### Set of tasks
1. In the interview on public markets and regulation, which agency does Stacey Cunningham say her organization works with closely?
2. Write the next portion of the interview on public markets and regulation, picking up after its final line.

[begin Excerpted passage]

I think what’s important, and where I’m focused, is that we spend our energy with politicians and regulators to make sure that we have the right rule set, because if a company like an Uber or an Airbnb waits until they’re really large to access the public markets, it means that all the Main Street investors missed out on that growth.

They didn’t get the benefit of going along for the ride while those companies were growing if they’re coming to the public markets when they’re already really grown. So we want to make sure that we have a framework in place that allows all investors to invest in the success of dreamers that are building large businesses. That’s what makes this country so unique and so special, and so we want to make sure that we’re protecting that.

Emily Stewart

When you talk about regulations and framework, what specifically are you looking for, or who are you looking to, on that front?

Stacey Cunningham

We work with the Securities and Exchange Commission closely because we want to make sure that the rules that are in place are right-sized and that they’re not so cumbersome that you have to be a really large company to comply with them.

Emily Stewart

So does that mean this deregulatory push that’s coming from the Trump administration, what’s coming from SEC Chair Jay Clayton, you see that as favorable?

[end Excerpted passage]
[begin Record list]

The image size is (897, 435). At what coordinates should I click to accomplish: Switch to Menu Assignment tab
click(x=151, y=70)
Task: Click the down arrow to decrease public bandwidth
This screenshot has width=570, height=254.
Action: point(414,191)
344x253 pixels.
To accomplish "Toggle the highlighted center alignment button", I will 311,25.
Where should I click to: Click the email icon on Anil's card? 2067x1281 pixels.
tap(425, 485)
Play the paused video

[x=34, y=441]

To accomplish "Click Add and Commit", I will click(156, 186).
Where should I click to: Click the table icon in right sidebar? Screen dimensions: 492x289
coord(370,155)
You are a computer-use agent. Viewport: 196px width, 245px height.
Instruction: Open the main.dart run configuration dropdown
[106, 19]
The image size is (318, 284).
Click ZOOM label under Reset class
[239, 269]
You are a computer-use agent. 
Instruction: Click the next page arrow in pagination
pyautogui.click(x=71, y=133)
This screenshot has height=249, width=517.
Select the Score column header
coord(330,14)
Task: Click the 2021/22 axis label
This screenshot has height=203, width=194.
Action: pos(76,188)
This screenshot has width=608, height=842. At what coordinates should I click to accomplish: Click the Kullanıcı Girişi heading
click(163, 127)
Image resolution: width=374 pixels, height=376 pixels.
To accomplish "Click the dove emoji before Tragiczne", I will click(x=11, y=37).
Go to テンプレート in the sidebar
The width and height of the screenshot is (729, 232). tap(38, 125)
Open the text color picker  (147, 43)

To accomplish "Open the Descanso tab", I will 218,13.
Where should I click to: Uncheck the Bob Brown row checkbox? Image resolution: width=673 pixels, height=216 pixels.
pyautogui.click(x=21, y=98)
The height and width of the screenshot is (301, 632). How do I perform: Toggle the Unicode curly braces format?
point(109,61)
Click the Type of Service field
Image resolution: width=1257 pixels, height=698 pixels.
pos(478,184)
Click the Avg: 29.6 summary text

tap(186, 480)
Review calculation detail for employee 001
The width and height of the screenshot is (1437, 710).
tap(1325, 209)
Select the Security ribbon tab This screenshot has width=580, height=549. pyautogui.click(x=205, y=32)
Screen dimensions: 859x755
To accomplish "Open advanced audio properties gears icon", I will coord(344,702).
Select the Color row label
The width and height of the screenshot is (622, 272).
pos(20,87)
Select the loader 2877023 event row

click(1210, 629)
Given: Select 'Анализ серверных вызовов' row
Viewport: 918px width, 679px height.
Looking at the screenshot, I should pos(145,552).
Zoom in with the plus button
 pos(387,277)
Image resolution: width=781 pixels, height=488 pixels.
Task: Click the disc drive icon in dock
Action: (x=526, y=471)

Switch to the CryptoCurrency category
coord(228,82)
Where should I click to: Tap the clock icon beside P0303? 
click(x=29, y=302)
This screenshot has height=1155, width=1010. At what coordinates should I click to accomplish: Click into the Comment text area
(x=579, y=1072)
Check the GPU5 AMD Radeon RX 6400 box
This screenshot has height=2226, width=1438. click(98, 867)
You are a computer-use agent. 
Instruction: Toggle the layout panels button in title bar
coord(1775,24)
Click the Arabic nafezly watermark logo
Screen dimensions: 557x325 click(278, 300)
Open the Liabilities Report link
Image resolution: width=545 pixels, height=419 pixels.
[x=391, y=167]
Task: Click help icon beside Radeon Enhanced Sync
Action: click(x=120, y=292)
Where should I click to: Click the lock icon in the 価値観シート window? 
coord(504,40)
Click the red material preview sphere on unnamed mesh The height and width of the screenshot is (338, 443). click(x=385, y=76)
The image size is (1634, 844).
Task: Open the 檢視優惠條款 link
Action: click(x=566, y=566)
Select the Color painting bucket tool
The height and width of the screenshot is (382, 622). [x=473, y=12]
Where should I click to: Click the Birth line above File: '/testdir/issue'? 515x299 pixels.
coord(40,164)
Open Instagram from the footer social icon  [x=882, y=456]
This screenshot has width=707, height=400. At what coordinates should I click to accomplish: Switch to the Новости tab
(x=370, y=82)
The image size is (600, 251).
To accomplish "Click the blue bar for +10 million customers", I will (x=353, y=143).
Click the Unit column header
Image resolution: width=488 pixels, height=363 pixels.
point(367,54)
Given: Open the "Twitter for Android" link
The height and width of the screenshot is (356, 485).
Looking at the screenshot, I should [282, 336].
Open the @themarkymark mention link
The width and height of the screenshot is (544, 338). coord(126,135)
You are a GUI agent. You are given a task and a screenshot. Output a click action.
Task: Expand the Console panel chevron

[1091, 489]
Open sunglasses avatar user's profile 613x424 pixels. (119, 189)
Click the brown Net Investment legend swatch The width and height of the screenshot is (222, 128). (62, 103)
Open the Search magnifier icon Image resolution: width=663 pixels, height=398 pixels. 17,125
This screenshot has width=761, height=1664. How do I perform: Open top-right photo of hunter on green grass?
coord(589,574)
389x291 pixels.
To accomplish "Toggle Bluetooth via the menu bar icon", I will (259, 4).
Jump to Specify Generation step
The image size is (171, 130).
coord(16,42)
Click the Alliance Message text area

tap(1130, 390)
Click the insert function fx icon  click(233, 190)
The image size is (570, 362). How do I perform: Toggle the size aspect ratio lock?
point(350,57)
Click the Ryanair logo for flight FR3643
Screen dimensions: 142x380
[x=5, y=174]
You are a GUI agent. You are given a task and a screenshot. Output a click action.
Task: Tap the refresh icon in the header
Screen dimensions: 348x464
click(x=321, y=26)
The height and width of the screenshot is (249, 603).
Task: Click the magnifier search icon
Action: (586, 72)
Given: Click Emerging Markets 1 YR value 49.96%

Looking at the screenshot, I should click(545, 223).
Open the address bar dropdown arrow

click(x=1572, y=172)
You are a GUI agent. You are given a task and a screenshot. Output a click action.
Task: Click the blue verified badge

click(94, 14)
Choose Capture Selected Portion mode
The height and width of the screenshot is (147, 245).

[end Record list]

### Per-task outputs
1. The Securities and Exchange Commission.

2.
Stacey Cunningham

We work closely with them, and we’d like to see that we have appropriate regulation. Certainly, there are a lot of very well-intended rules out there that, when we hear from our issuers, it’s very, very costly to comply. If you’re a small to midsize company, you’re better off — sometimes, you could consider that you might as well go after private capital so that you don’t have to deal with those, and we want to make sure that’s not a barrier.

Emily Stewart

Do you mean, for example, the pay ratio disclosure rule [that requires companies to disclose their CEO’s pay compared to their median worker’s pay]?

Stacey Cunningham

Yes, things like that, or conflict minerals disclosure [which required companies to tell investors whether their products contained tantalum, tin, gold, or tungsten mined from the Democratic Republic of Congo]. We saw some movement on that front this past year. It’s very well-intended regulation, we certainly want that goal and share that goal, but we heard from companies that it was so hard for them to track all the way down to their end sources and that it became very expensive.

Emily Stewart

Well, that was scrapped, right?

Stacey Cunningham

Yes, that was one of the first things that we saw out of the Trump administration. It was actually acting SEC Chair Mike Piwowar that took some movement on that front.

Emily Stewart

What is your take on the pay ratio disclosure rule? My sense is that companies are complaining about having to do it, but don’t they presumably know what they’re paying their workers?

Stacey Cunningham

I think a lot of these things seem really straightforward, and it’s not until you’re actually implementing them that you realize how complicated they can be. That’s really where we’re focused — whether it’s on rules that govern listed companies or rules that govern trading in their securities, we want to make sure that the complexity of complying doesn’t outweigh the benefits.

Emily Stewart

To shift a little, there’s this reticence among millennials, among people who watched the financial crisis, to invest. What’s the case for putting your money into publicly traded companies?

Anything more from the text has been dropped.